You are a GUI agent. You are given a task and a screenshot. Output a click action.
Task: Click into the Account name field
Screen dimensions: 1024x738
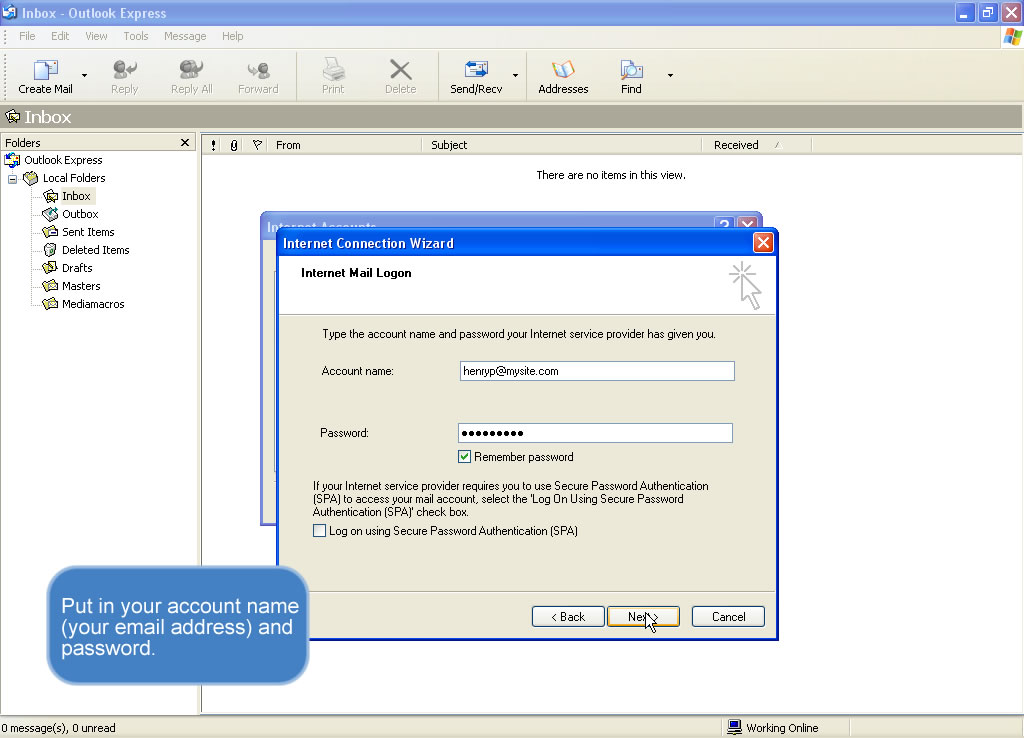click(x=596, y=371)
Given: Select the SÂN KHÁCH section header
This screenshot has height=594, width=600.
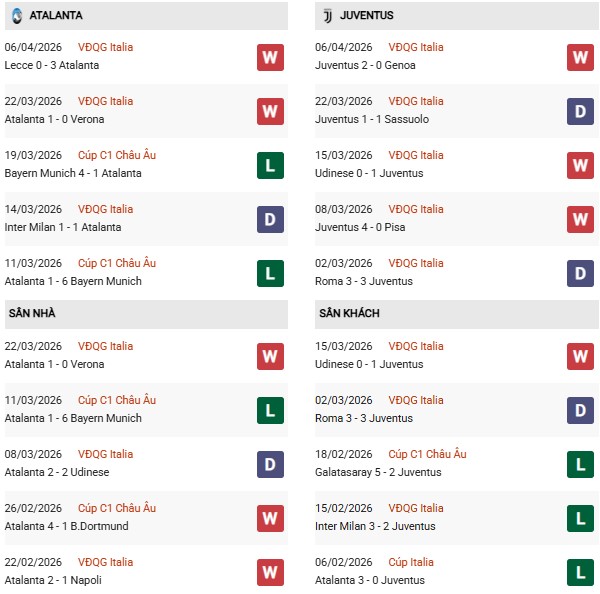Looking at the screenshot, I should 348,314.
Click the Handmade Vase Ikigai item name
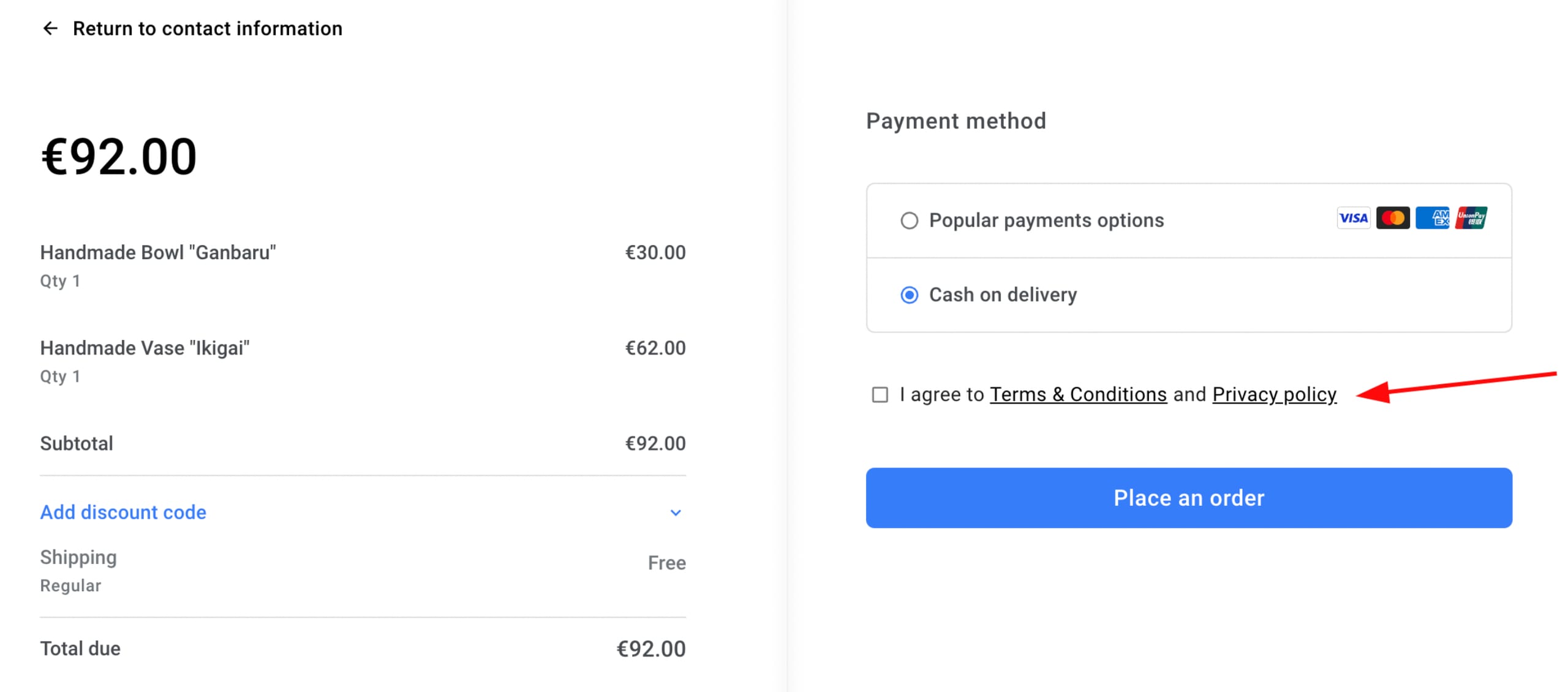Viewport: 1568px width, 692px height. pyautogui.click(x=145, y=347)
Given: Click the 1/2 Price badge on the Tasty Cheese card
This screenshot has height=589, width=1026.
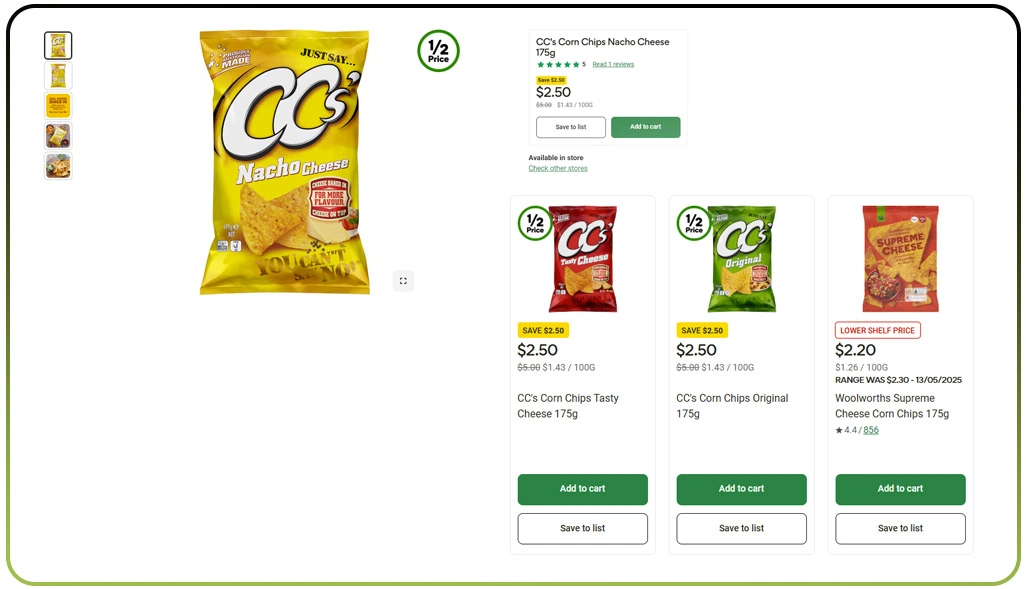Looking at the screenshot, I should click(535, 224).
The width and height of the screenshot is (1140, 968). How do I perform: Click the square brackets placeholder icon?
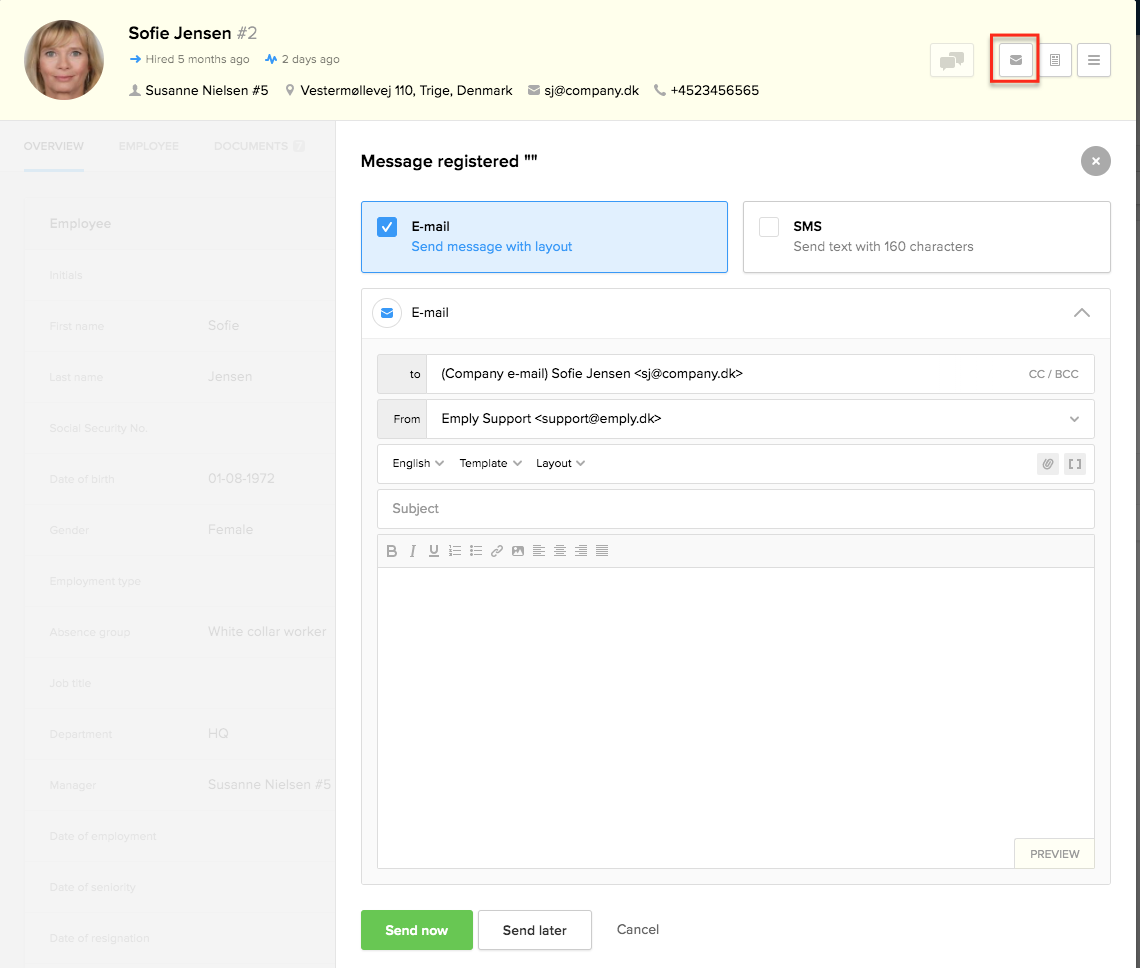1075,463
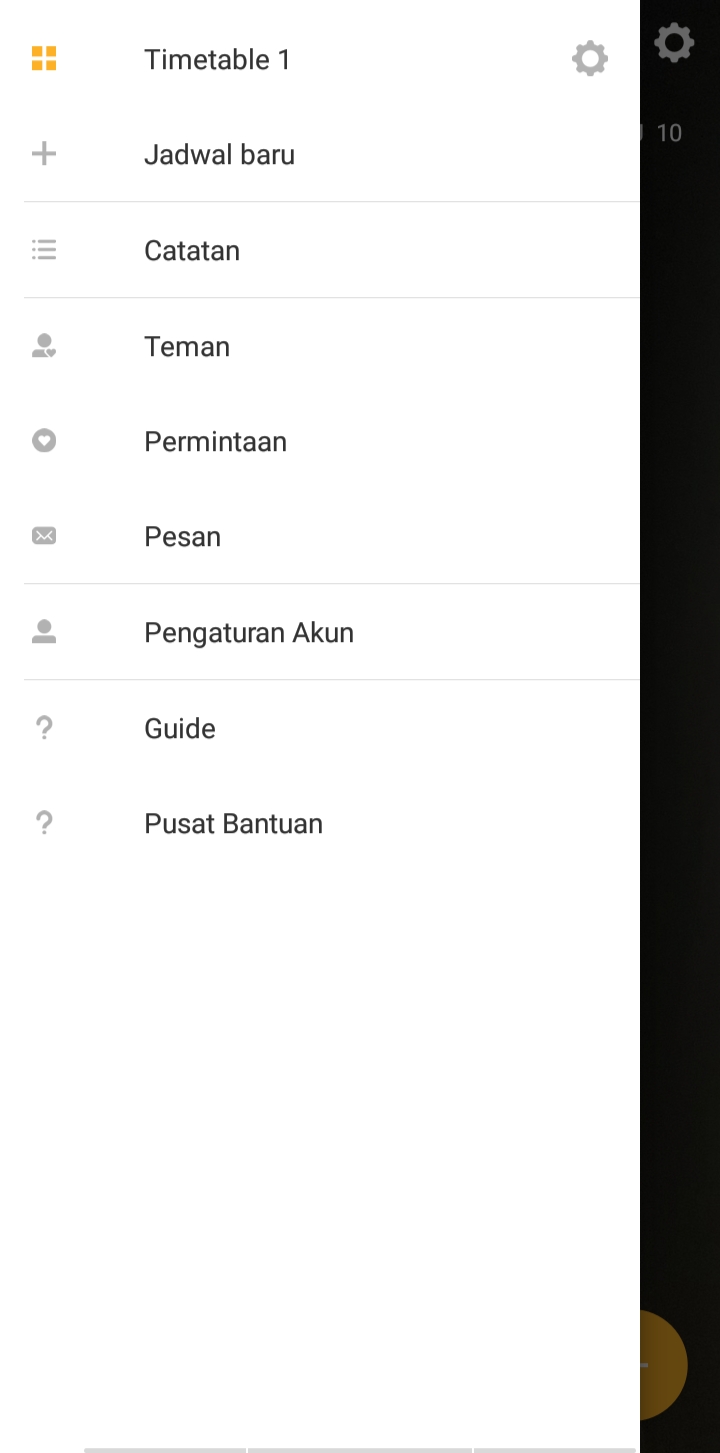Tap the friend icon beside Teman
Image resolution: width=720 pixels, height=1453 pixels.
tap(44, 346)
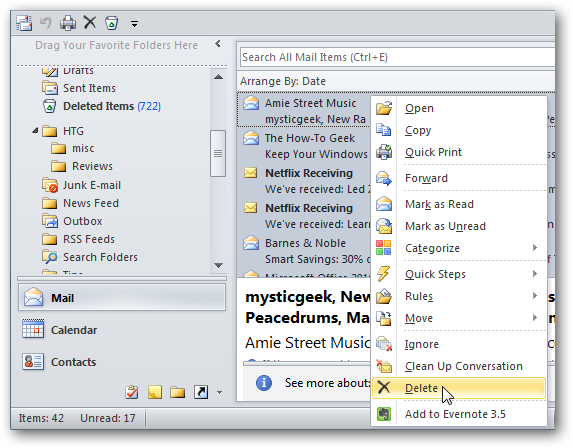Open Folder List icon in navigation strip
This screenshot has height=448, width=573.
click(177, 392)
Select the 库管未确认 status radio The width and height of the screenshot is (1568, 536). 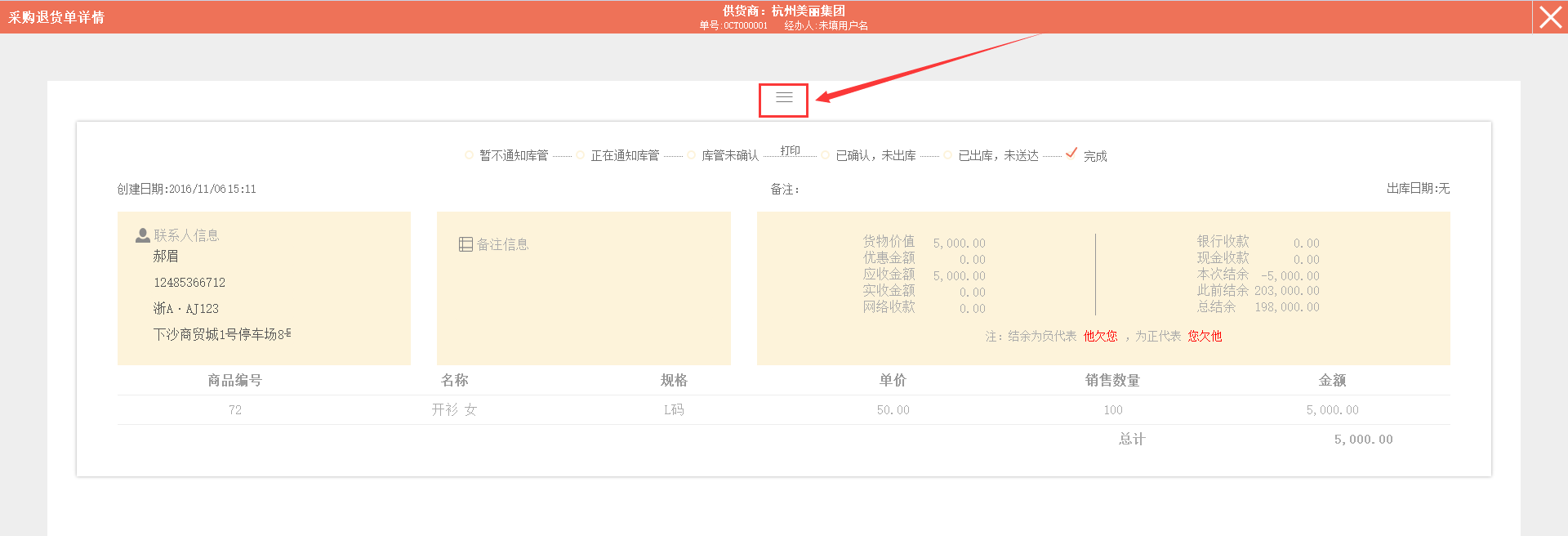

_Short task_.
Copy all of the material above line for line, leaving out the pictures.

_Full output_.
You are a GUI agent. You are given a task and a screenshot. Output a click action.
Task: Click into the Account name field
Screen dimensions: 1024x738
click(x=596, y=371)
Given: Select the SÂN KHÁCH section header
This screenshot has height=594, width=600.
Looking at the screenshot, I should 348,314.
Click the Handmade Vase Ikigai item name
Viewport: 1568px width, 692px height. pyautogui.click(x=145, y=347)
Given: Click the 1/2 Price badge on the Tasty Cheese card
This screenshot has height=589, width=1026.
Looking at the screenshot, I should click(535, 224).
The width and height of the screenshot is (1140, 968). How do I perform: Click the square brackets placeholder icon?
1075,463
Tap the friend icon beside Teman
Image resolution: width=720 pixels, height=1453 pixels.
tap(44, 346)
Open Folder List icon in navigation strip
This screenshot has height=448, width=573.
click(177, 392)
Select the 库管未确认 status radio The width and height of the screenshot is (1568, 536). 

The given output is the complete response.